Lt. Gen. Michael Flynn is the outgoing head of the Defense Intelligence Agency. He shared his thoughts during a discussion at the Aspen Security Forum last week.
"We have a whole gang of new actors out there that are far more extreme than Al Qaeda," he said. "That ideology is actually, sadly, it feels like it's exponentially growing."
The numbers: America's fighting in Iraq, Afghanistan and Pakistan have led directly to 350,000 deaths, according to Costs of War, a non-partisan research project based at Brown University. Of those, as many as 220,000 were civilians.

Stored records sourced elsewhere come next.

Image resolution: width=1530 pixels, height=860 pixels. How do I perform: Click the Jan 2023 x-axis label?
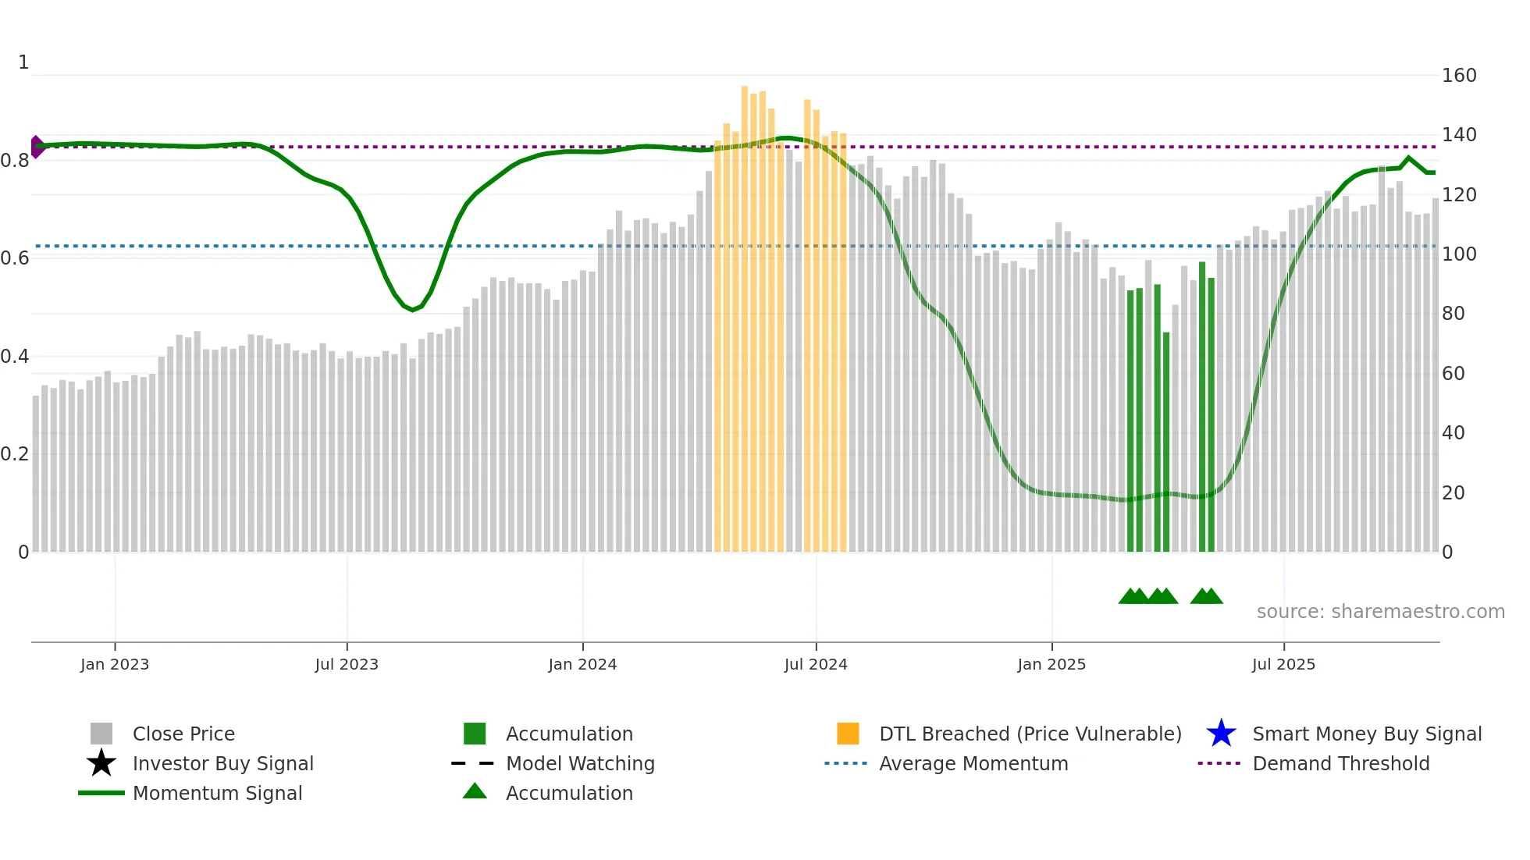click(115, 664)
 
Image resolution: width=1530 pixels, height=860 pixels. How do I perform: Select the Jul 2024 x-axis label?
click(816, 664)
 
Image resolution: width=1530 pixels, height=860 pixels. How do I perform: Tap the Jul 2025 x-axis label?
click(1283, 664)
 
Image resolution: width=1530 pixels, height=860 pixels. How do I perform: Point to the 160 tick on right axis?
click(1458, 76)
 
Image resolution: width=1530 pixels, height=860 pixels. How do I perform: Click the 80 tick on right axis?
click(1453, 314)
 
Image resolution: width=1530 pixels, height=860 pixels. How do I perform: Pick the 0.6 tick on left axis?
click(15, 258)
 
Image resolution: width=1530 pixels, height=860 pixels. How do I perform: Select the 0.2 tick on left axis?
click(15, 454)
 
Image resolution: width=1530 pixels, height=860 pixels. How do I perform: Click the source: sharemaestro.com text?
click(1380, 611)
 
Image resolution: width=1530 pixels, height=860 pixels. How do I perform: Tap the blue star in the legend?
click(1221, 734)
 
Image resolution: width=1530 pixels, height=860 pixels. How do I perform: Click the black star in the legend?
click(101, 763)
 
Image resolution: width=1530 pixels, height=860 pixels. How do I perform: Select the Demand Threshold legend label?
click(1340, 763)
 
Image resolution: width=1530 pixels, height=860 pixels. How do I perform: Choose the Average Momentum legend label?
click(973, 763)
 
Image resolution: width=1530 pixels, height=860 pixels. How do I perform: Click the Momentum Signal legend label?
click(217, 793)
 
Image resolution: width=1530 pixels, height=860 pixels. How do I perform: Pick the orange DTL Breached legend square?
click(848, 734)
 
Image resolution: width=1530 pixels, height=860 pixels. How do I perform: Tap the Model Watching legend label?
click(580, 763)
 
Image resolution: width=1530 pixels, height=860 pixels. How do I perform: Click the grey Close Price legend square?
click(101, 734)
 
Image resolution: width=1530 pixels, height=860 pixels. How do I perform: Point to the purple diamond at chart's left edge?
click(37, 147)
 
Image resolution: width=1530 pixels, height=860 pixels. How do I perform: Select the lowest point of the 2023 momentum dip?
click(413, 310)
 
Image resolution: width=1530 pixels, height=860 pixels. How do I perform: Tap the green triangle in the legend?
click(475, 791)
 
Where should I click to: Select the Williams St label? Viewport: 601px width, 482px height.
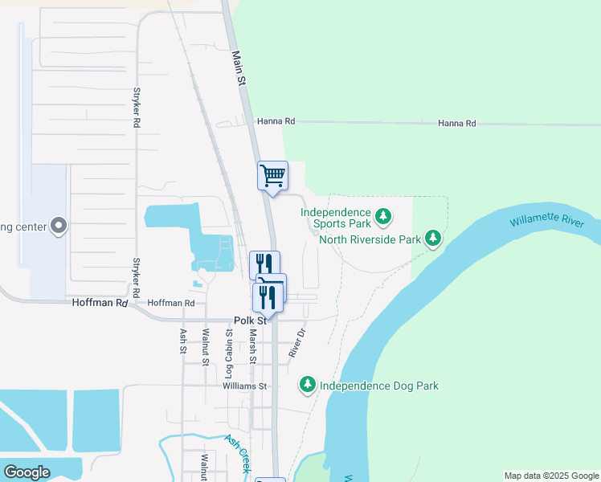click(x=246, y=386)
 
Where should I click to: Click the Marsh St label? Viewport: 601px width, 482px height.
click(x=252, y=346)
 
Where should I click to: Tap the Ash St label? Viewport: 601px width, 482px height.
click(x=184, y=342)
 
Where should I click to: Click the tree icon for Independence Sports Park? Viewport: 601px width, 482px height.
click(x=385, y=215)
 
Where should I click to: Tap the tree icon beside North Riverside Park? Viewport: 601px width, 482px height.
click(x=433, y=238)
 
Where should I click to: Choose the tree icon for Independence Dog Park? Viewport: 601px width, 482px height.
click(x=307, y=386)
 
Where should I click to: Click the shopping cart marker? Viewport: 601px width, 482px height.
click(x=272, y=174)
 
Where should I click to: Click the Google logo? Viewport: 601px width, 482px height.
click(x=27, y=472)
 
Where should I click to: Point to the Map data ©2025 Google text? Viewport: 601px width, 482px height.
click(x=552, y=476)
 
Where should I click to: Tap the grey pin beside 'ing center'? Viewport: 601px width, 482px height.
click(x=58, y=227)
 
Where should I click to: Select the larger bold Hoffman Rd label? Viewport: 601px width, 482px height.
click(x=100, y=303)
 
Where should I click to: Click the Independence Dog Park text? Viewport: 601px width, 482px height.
click(x=379, y=386)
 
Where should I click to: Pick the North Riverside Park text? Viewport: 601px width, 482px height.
click(x=370, y=239)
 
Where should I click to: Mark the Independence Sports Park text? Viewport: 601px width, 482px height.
click(x=337, y=218)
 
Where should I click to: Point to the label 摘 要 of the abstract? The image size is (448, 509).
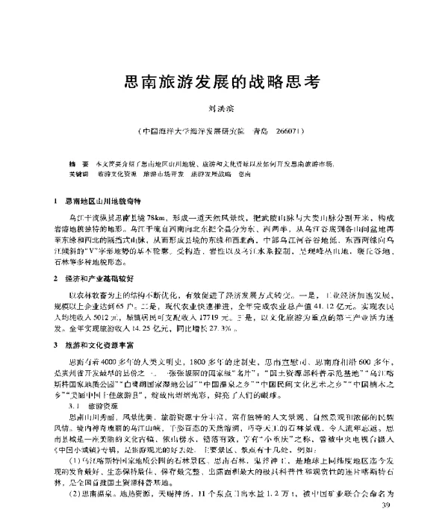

Image credit: Costs of War
On the economic side of things, our wars have cost $4.4 trillion and counting, according to Costs of War. That figure doesn't include interest on borrowing for the military expenditures, which could add up to an extra $1 trillion by 2023 or even $7 trillion by 2053.
Image credit: Mother Jones
This is the part where you remember that the Bush administration estimated that the Iraq War would cost $55 billion in 2003.
No lessons learned: Despite those statistics, and the warnings of military officials like Flynn, some Bush-era politicians are a little too eager to get back to the good ol' days of being knee-deep in wars.
Chief among them is Dick Cheney, who essentially went on a non-apology tour earlier this year, saying he had no regrets about the Iraq War and (vaguely) advocating for further military action and general craziness.
Don't listen to Dick Cheney. Do listen to overwhelming numbers and concerns from our current military officials. This is where war has gotten us — let's try something a little different.